以前我们常被弗洛伊德关于心理现象的动力性、结构性理论所诱惑,往往脑子里想着理论去
“研究”咨客。现在知道,不宜将弗洛伊德式的研究心理结构的习惯当作治疗目的,而应把
时间和精力用来构成一种微妙的过程,帮助病人在自动表现自己时达到去防御或去应对。就
是说,分析性治疗的要点是通过人际互动去除“压抑”本身或激活、松解原有的结构,而不
是象考古一样发现被压着的“东西”(情结或需要)。比如,经常听见某些治疗师对病人“挖
掘”一段时间后得出结论“你的问题是因为早年与母亲关系不良,客体关系丧失,失去了爱
造成不安全感”。这个结论的确是对致病条件的领悟,但这并不一定是促进变化的关键,因
为如以查找病因为主要治疗方向,就容易忽视“互动过程”的操作技巧。德国家庭治疗师F
.B.Simon也指出,对于学术研究者来说,了解症状的成因非常重要,但对于治疗师
而言却并非如此。如果从因果论的角度痴迷于解剖病人的心理机制来达成治疗目的,就可能
产生过度理智化现象,从而妨碍心理内部的重新整合。神经症者正是过分强调意识水平的整
体趋同,追求一种完成、一种纯净的理性的物化,从而使他们在现实中丧失了活生生的、自
动性的、饶有趣味地探索和品味快乐的心态。强调互动的另一层意义是:认为防御造成的虚 假
自我是暂时的,而人的本性是永久的。在进入自动性表现状态时,咨客自然会陆续感受到自
己精神世界的广阔性和本来的特征,产生自我肯定的感觉。心理治疗只有在顺应人的本性基
础上促进其社会化,才产生建设性结果。
会谈的前几次,建议咨客先抛开以往对自己的各种刻板认识,随便谈论自己的具体生活情景
或故事。这对已将心理条块分割的强迫症病人是有效的一着,让其从故事中发现自己遗
忘的成功经历和精神的丰富性。治疗师与咨客的交流有这样几件事:我就坐在他的旁边,看 、听
、感受他,我是我自己,同时也是他的一部分;他是求助者,同时也是我干预效应的镜子。

§ **指定任务**:
接着上面这篇谈心理治疗中人际互动的文本往下写，从其最后一句之后续起。

存储条目
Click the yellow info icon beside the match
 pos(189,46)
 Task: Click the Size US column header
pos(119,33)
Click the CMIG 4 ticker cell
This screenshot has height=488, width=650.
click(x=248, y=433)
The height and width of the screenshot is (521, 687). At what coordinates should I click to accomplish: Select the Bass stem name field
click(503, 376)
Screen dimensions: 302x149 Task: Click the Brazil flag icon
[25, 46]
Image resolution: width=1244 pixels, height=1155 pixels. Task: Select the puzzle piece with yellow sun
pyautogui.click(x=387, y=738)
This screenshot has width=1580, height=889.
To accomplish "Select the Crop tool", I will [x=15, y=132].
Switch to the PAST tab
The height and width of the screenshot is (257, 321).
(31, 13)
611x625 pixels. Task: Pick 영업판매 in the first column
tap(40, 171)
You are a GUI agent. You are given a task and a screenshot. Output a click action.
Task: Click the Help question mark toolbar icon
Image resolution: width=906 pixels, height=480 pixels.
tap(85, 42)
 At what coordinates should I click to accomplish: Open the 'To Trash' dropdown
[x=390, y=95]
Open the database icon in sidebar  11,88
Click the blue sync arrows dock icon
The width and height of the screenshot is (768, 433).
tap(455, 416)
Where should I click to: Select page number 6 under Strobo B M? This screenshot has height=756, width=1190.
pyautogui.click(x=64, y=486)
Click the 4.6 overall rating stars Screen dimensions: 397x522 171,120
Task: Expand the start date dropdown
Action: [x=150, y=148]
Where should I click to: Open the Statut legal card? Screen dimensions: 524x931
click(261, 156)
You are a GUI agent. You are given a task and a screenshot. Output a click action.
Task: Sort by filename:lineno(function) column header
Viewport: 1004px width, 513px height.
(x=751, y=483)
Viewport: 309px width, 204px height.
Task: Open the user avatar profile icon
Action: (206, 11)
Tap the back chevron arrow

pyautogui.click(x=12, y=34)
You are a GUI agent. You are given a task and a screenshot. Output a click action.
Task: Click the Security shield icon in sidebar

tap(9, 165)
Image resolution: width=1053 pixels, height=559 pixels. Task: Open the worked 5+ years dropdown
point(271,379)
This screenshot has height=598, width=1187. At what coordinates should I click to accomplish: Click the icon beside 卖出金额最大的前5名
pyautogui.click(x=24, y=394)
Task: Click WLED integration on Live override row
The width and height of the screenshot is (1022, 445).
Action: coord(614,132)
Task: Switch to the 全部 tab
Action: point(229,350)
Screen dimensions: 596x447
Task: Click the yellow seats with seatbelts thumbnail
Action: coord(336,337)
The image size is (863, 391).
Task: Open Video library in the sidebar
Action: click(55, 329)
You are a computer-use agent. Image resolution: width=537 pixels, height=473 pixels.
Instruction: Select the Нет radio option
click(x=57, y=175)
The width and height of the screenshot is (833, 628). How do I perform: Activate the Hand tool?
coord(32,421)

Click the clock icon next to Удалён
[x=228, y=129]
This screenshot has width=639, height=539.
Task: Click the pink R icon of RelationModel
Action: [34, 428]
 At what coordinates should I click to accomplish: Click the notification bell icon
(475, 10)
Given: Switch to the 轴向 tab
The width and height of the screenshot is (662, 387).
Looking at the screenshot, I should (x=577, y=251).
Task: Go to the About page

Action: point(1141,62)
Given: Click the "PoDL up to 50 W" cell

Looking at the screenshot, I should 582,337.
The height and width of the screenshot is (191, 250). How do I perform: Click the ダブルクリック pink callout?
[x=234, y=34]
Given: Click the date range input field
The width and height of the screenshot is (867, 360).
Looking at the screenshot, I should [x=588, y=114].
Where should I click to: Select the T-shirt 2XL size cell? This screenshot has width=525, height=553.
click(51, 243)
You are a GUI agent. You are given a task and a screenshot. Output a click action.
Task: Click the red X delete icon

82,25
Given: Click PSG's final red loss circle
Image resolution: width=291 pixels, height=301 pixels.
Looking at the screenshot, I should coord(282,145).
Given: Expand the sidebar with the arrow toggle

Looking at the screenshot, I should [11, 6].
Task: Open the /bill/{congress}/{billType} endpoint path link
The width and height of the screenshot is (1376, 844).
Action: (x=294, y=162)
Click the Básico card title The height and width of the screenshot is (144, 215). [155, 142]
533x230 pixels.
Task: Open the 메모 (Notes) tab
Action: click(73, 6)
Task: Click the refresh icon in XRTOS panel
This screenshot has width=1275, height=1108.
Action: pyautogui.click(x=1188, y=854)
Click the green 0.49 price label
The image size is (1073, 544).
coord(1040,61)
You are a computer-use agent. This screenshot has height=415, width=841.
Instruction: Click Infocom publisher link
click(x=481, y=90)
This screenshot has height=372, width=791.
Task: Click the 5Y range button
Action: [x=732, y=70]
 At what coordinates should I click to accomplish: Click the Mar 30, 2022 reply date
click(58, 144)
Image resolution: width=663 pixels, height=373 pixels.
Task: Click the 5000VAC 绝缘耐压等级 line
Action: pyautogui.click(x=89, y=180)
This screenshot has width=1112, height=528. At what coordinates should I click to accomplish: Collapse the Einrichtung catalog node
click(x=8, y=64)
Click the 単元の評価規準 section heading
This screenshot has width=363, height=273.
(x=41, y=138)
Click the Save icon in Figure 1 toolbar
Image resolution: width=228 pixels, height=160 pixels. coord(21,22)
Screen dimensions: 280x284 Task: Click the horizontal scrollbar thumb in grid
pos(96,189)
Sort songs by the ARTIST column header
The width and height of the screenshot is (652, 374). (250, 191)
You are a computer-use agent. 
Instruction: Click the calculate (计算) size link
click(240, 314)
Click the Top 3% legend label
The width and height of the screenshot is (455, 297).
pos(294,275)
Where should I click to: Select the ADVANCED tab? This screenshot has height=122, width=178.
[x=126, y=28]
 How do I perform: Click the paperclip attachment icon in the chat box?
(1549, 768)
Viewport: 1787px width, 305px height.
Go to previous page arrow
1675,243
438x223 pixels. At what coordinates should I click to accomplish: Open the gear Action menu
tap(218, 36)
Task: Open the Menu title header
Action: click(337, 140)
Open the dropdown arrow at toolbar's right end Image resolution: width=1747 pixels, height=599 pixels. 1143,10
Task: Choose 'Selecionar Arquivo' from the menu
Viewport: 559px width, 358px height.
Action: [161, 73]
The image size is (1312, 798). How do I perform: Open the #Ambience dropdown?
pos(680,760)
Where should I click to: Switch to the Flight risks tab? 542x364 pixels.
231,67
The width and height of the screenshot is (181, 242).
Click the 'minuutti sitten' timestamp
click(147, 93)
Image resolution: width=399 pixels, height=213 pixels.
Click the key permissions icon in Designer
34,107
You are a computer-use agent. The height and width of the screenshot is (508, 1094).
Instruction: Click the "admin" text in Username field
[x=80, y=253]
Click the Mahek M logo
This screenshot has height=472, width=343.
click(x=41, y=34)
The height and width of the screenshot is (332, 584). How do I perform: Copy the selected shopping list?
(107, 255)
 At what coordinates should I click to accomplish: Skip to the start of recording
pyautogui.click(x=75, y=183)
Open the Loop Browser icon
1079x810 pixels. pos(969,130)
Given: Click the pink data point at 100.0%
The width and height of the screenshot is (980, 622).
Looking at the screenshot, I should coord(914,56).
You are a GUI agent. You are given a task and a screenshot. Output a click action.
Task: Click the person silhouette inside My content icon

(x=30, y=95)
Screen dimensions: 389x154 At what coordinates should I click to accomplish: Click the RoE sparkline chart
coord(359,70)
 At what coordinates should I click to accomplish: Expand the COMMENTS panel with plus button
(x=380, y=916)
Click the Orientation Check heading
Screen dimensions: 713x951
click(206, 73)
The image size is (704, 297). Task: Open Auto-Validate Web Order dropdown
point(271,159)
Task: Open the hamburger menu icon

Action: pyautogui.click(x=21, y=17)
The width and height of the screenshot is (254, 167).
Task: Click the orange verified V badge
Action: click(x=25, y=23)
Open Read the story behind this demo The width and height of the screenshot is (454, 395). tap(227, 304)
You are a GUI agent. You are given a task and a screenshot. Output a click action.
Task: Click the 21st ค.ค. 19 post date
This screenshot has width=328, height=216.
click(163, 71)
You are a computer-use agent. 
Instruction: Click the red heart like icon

§ **回复**:
他可能慢慢产生对治疗师的好奇。医生在治疗室的一切言语、动作都只有一个目的:诱导他
的自动性表现,让他发现自己的防御方式或刻板的心理结构。按系统式家庭治疗的观点,两
个系统之间的直接交流是不可能的。最多是向对方发出的刺激,引起对刺激信息的反应。治
疗师不试图灌输什么,要有长时间沉默的能力,克制想要探索、影响他的愿望
;治疗师不寻求控制什么,但似乎又控制一切;会谈似乎没有方向,又到处是方向,因为所
谈论的每个细节,都表现着咨客稳定的模式。治疗师在交流的意义上侧耳倾听甚至附合着咨
客的谈论,但不被咨客牵着走,要与咨客划一道“界限”,要分出另一层注意力发现咨客所
不易察觉的“防御或应对方式”,有时要用通俗的语言指出来。有些聪明而又自我中心的咨
客似乎知道一切,但却不知道他在用什么方式伤害或妨碍着自己。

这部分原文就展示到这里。